If the user is not logged in to your site, return an empty array. We'll then redirect the user to your login or registration page as appropriate. We'll include a "redirect_to" parameter, which is where you should send the user after they've logged in or signed up. This will ensure they're logged in to the forum automatically.
Account synchronization
The user's email address, avatar, metadata and (optionally) roles are synchronized at each forum login. If a user subsequently uploads a new avatar to the forum directly, this will not be overridden.
To keep user information up to date, make a POST request to "www.yourforum.com/entry/sso" (using your forum's domain, of course) with the same parameters as the JSONP example above. Use the originating server's IP address and current UNIX timestamp to generate the signature.
Division of labour
When deploying SSO, we're here to help if something breaks on our end. But the work required on your side is solely your responsibility. Changes or additions to your codebase are beyond our remit. SSO is a complex feature that requires considerable technical experience to implement. If you're unsure, just use the built-in Plush login system.
Troubleshooting
If you lose access to your Plush forum, you can log in with your password at "www.yourforum.com/entry/signin/password". If an SSO login fails with an "Error" message, you can check the Javascript console to see an error code:
• disabled: Connect registration mode is not enabled.
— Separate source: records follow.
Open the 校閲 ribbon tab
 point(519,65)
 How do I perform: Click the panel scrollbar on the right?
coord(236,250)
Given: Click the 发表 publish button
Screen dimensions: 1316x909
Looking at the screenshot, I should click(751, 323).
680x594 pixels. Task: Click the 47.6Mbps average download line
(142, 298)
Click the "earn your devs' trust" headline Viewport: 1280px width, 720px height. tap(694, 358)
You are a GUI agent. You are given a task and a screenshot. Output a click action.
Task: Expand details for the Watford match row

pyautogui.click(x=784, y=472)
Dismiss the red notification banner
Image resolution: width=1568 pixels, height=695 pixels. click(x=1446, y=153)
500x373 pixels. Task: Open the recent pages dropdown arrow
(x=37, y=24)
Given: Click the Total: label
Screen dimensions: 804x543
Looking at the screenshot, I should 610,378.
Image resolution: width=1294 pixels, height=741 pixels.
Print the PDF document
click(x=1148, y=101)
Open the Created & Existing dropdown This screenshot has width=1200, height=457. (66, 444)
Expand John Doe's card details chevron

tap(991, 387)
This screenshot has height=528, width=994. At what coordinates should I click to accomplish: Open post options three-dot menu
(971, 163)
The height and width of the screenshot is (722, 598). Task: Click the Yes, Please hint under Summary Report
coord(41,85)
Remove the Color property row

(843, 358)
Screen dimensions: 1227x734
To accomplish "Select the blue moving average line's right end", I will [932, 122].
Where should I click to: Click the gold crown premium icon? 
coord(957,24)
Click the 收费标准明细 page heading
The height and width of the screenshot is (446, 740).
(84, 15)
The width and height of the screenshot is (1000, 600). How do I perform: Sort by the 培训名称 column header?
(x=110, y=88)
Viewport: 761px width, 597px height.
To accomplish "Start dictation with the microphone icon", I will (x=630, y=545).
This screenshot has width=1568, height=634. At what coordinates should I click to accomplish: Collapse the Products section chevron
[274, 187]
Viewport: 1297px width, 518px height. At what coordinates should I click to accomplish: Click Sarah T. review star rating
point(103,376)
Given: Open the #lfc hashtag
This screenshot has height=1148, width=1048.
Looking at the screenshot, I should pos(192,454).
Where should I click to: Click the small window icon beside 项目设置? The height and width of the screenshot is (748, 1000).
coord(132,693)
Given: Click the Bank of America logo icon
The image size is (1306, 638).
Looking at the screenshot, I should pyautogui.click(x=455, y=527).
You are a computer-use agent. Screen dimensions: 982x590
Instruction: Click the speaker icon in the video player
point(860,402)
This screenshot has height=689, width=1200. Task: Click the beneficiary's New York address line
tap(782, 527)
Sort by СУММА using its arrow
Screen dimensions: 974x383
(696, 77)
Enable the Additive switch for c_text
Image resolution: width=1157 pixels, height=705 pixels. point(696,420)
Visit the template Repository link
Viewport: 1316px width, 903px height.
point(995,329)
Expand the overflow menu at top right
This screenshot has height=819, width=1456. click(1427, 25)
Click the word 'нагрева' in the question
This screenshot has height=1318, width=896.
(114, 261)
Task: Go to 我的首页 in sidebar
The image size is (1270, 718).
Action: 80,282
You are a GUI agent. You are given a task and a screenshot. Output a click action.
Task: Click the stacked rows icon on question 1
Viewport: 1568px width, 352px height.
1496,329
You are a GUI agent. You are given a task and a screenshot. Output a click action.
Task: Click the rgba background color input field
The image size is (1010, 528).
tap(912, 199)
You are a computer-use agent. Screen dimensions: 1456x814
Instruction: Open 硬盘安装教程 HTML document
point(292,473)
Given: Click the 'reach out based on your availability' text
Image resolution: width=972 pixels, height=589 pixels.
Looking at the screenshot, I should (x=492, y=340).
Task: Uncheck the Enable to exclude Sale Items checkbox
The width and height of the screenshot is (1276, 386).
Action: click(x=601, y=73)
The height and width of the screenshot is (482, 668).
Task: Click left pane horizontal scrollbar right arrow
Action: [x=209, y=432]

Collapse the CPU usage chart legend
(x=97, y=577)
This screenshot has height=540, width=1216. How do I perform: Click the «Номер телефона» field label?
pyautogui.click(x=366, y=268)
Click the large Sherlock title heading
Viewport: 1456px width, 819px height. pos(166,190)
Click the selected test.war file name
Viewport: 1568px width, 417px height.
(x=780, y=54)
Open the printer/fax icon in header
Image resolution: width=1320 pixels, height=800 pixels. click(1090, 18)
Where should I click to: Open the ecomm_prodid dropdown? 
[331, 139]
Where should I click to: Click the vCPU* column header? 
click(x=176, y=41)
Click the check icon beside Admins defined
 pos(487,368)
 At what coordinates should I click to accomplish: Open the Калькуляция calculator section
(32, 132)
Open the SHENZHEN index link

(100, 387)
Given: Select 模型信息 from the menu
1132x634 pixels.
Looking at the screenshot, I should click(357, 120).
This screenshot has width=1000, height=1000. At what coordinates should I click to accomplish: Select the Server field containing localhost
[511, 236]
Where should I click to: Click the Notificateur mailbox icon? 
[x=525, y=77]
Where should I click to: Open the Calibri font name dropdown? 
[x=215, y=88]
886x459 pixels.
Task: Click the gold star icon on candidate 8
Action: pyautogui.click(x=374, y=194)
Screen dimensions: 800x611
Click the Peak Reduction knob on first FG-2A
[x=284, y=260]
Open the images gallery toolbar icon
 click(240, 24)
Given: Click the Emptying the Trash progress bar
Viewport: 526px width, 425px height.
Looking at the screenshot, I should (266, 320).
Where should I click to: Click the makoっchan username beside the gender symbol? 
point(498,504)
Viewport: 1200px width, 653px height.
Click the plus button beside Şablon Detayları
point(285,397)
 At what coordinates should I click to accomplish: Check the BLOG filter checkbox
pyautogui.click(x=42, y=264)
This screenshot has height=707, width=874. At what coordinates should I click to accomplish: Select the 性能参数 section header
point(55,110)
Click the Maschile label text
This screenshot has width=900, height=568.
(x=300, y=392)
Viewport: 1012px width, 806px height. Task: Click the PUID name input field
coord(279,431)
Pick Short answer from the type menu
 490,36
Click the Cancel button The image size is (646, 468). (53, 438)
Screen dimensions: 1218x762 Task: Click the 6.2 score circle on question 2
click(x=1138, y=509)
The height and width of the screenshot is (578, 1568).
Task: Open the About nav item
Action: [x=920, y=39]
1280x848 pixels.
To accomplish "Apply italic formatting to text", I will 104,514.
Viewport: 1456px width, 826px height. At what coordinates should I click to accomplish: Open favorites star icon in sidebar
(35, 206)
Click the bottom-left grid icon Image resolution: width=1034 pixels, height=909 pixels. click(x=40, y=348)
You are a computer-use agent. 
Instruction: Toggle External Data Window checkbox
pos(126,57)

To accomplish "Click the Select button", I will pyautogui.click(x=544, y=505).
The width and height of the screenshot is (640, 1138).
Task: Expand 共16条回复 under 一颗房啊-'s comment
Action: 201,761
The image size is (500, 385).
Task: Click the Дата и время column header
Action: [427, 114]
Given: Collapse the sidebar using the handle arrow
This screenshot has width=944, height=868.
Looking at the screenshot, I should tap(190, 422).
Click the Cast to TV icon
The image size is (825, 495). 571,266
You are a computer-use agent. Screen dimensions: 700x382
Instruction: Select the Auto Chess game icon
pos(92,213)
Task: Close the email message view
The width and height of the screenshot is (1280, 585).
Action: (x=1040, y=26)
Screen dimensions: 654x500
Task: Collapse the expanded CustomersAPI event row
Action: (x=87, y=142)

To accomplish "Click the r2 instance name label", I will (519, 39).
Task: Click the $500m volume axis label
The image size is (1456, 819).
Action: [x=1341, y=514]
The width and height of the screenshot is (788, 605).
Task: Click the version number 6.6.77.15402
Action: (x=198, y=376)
• missing: signature or timestamp is missing from your response.
• signature: signature could not be validated.
• time: the timestamp is stale.
• replay: this request has already been handled.
• banned: user has been banned or deleted from the forum.
• user: Plush error while creating new user.
Use these codes to troubleshoot your request handling. If the error is "user", contact us with the details and we'll investigate.
Security
This is important. Plush implicitly trusts email addresses you provide. Please make sure you validate email addresses on your side before using SSO.
We strongly recommend that when using SSO, both sites (Plush and yours) have SSL enabled. SSL for Plush can be enabled in the Security section of your dashboard.
That said, if you can't use SSL on your site for whatever reason, Plush's SSO implementation should still be secure. Each authentication response is tied to a particular IP, can only be used once and is only valid for 10 seconds. Just keep the Secret Key secret and you'll be OK. But if you can, use SSL.